WHAT TO WORK ON
Count the lines in the data below that contain the string "will". Reply with the number alone.

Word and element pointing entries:

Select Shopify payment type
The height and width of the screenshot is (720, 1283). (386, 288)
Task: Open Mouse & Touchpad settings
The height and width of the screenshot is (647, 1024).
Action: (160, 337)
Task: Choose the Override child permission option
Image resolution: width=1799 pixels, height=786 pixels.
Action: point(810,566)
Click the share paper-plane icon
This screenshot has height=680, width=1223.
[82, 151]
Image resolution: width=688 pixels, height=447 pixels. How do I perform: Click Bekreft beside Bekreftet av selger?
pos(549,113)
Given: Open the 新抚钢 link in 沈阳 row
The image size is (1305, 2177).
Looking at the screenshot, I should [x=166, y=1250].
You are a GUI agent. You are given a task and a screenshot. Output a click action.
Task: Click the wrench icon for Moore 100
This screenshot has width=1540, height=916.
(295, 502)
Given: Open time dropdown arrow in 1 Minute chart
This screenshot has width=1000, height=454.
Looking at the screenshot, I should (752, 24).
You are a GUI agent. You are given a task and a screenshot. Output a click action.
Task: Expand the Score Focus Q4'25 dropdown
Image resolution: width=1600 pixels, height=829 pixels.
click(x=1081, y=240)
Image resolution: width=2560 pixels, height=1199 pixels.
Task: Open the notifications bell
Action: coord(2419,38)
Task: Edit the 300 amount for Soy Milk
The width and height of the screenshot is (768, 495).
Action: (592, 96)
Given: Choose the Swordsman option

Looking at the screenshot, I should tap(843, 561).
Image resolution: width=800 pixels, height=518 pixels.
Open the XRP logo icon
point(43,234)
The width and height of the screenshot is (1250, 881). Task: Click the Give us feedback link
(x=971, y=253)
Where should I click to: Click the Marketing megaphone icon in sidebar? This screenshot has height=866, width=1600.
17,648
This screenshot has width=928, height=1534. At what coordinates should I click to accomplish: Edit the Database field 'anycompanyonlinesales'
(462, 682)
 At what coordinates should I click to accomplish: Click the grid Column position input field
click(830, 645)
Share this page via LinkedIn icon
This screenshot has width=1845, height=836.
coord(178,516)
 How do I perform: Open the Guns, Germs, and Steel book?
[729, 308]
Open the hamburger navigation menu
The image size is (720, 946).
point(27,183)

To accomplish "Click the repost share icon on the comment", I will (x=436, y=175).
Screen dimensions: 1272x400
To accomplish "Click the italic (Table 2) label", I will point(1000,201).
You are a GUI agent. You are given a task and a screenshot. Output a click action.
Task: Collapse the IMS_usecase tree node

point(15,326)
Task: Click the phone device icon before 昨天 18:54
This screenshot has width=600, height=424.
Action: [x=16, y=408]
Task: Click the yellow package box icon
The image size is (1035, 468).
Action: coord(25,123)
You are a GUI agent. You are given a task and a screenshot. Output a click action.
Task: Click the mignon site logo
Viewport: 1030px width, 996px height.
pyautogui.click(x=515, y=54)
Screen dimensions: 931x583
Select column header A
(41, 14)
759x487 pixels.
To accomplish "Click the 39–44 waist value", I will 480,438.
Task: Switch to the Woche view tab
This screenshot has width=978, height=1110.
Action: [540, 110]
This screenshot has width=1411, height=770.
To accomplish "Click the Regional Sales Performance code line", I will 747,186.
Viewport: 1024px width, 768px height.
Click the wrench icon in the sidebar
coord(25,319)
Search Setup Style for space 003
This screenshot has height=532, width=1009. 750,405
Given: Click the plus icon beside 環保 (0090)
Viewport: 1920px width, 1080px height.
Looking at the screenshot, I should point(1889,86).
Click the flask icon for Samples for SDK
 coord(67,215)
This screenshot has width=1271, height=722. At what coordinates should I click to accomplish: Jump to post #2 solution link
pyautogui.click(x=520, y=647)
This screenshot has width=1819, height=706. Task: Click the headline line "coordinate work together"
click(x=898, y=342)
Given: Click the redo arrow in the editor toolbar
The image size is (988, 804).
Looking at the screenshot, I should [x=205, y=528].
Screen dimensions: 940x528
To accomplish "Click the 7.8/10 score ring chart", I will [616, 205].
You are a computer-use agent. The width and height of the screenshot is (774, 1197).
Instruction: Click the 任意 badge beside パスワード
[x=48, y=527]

SOLVED EXERCISE
5